** Yönerge **
Aşağıdaki oyuncu söyleşisini son cevabın ardından devam ettirin.

** Verilen metin **
···

Evet, ediyor. Kötü huylarım da vardı belki zaman içinde yok etmeye çalıştım. Ama bu kötü huy değil. Bu işin yaramazlığı. İçindeki küçük çocukla bağlantılı bir hikâye belki.

 

Fazla seçiciliğim küstürüyor...

- Üniversitede reklamcılık okudunuz. Peki oyunculuk anlamında yurtdışında nasıl çalışmalar yaptınız?


- İtalya’da 25 yaşındayken başladım workshoplara. Zaten 22 yaşından sonra dört yıl boyunca bir tiyatro oyunuyla turne yaptık. O da bir okuldu benim için. İlk defa İtalyanca bir oyunla sahnedeydim, temposu da oldukça kuvvetli. Çok önemliydi benim için. Metot çalışmaları da yaptık. Sevdiğim hocalardan biriyle 2003 yılında Actor Center adıyla bir oluşum kurduk. Yazarlarla, oyuncularla çalışılan, sahnesinin ve seyircisinin olduğu bir yer. Onun kurucu üyesiyim.

- Tiyatrodan sonra?

- Şansım yaver gitti. 2000 yılında Roma’ya taşındım. Çalışmaya başladığım menajerimin yönlendirdiği deneme çekimlerinden ilkiyle bir reklam filmi, ikincisiyle de Amerikalılarla bir dizi çekiminde buldum kendimi. Onda da dört ay boyunca Fas’ta çekim yaptık. İsa’nın havarilerinden biriydim. Bu süreç de öylece başlamış oldu.

···

** Verilen malzeme **
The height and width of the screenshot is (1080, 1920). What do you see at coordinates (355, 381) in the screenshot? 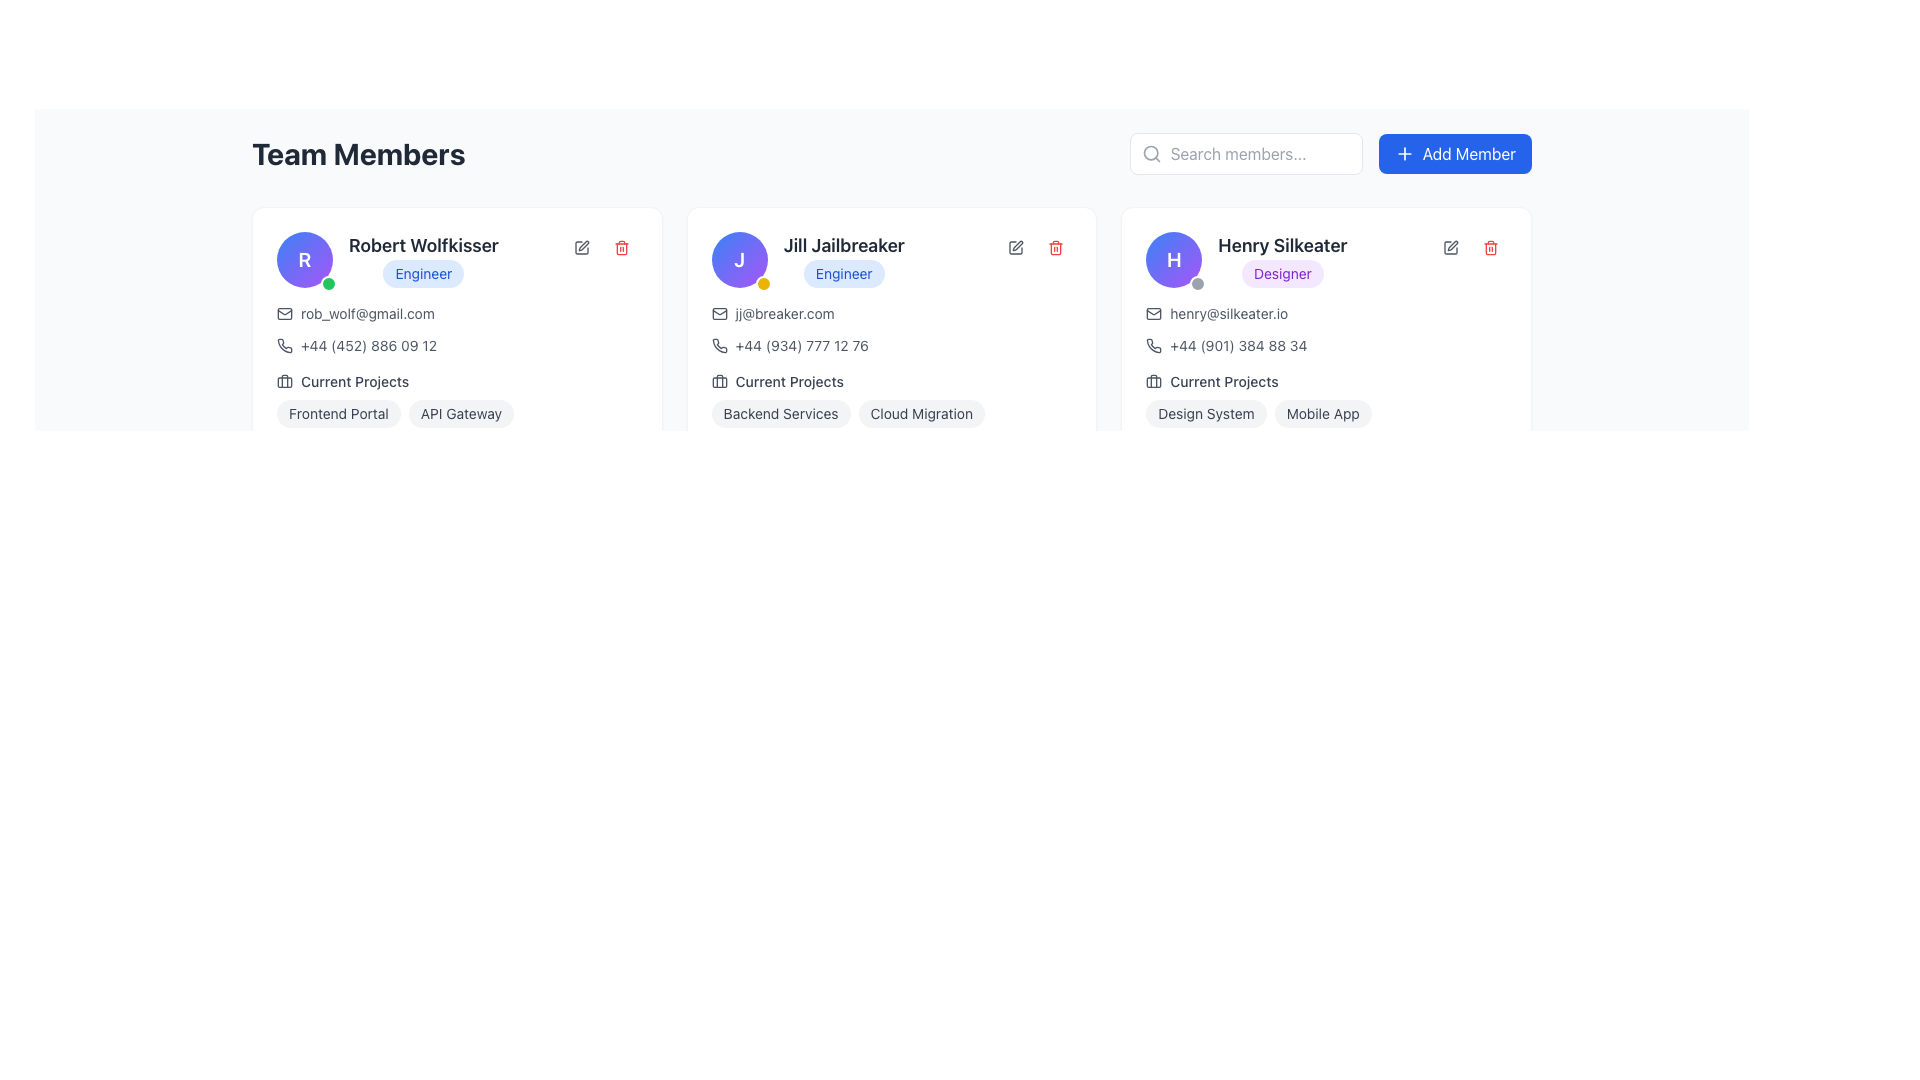
I see `the 'Current Projects' text label styled in gray font, which is located within a team member's card layout, positioned below their contact information and a briefcase icon` at bounding box center [355, 381].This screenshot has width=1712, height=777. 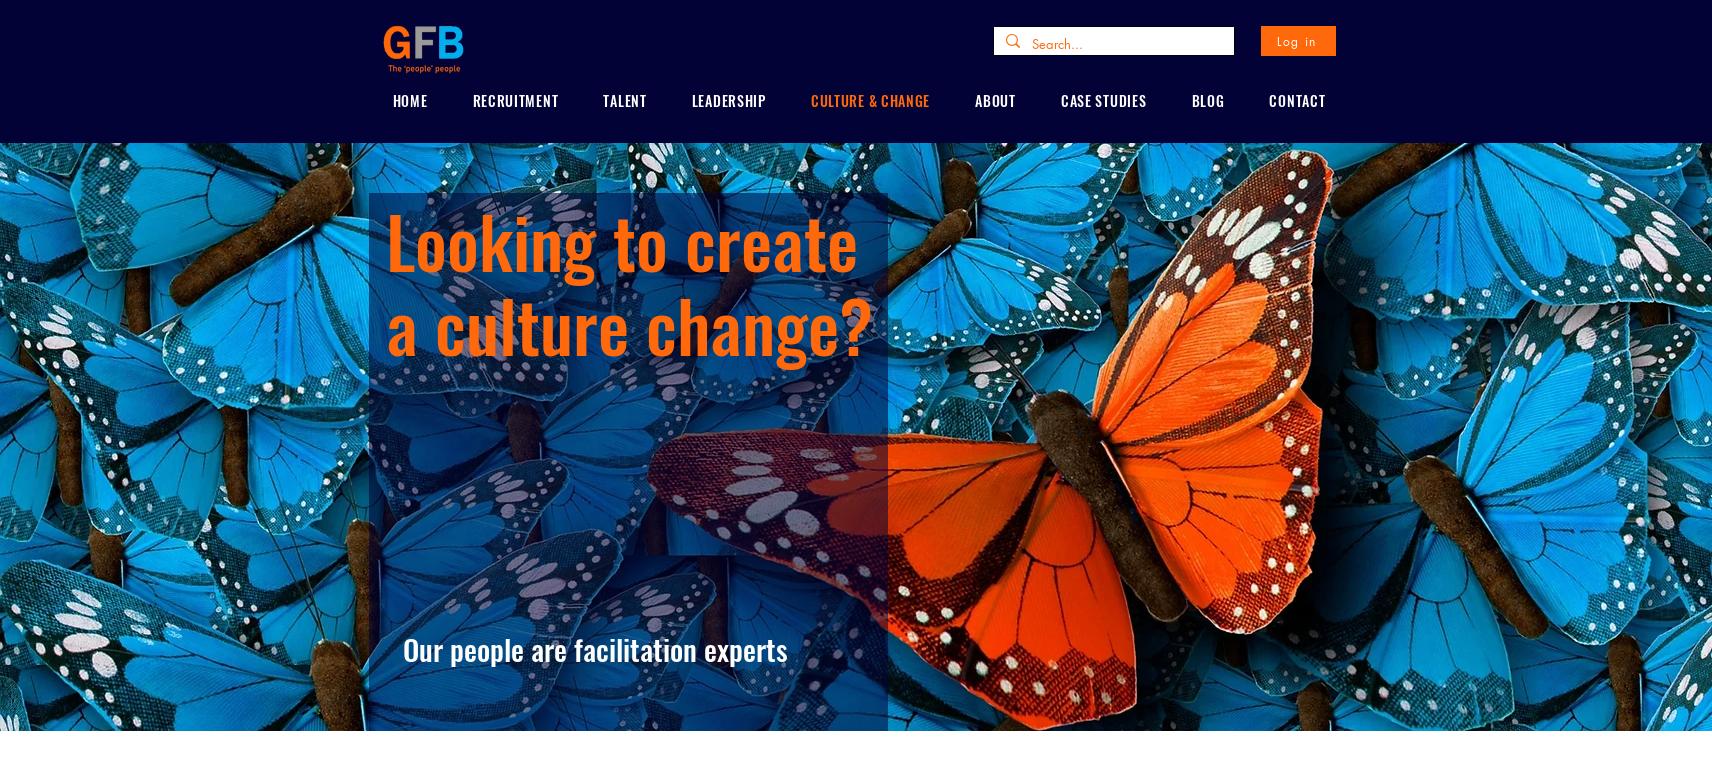 I want to click on 'RECRUITMENT', so click(x=513, y=99).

···

** Yanıt **
- Yurtdışındaki çalışmalar hangi boyutta?

- Son dönemde İtalya’da çektiğimiz romantik komedi türünde bir film var. Mayıs ayında gösterime girecek orada. Başrol değilim ama film benimle açılıp benimle kapanıyor. Burada da yine mayıs ayında Ömer Faruk Sorak’ın çekeceği bir aşk hikâyesinde yer alacağım.

- İçinizden başka Mehmetler de çıkıyor mu oyunculuk sayesinde?

- En sevdiğim yanı da o zaten. Öyle karakterler çıksın ki benden farklı olarak beni de şaşırtsın. Kendimi zorlamayı seviyorum. Bir senaryo okuduğum zaman şaşırıp, bunu nasıl oynayacağım korkusunu yaşamayı seviyorum. Ne kadar korkutursa o kadar hoşuma gidiyor.

- Seçicilik de var sanırım.

- Fazla hem de. O yüzden çok kişiyi de küstürüyorum. Ama bazen bir senaryoyu okuduğumda neden beğenip neden beğenmediğimi bilmiyorum. Bu hayvansı bir şey. Bir nefeste okuyup hikâyeyi bitirdiğimde, bir şey ya oluyor ya da olmuyor.

- O hissin yanılttığı olmadı mı hiç?

- Olmadı galiba. Sonradan kötü bulduğum işler yaptıysam da başka nedenlerle giriştiğim ve içimdeki sesi dinlemediğim işler olduğunu hep sonradan gördüm.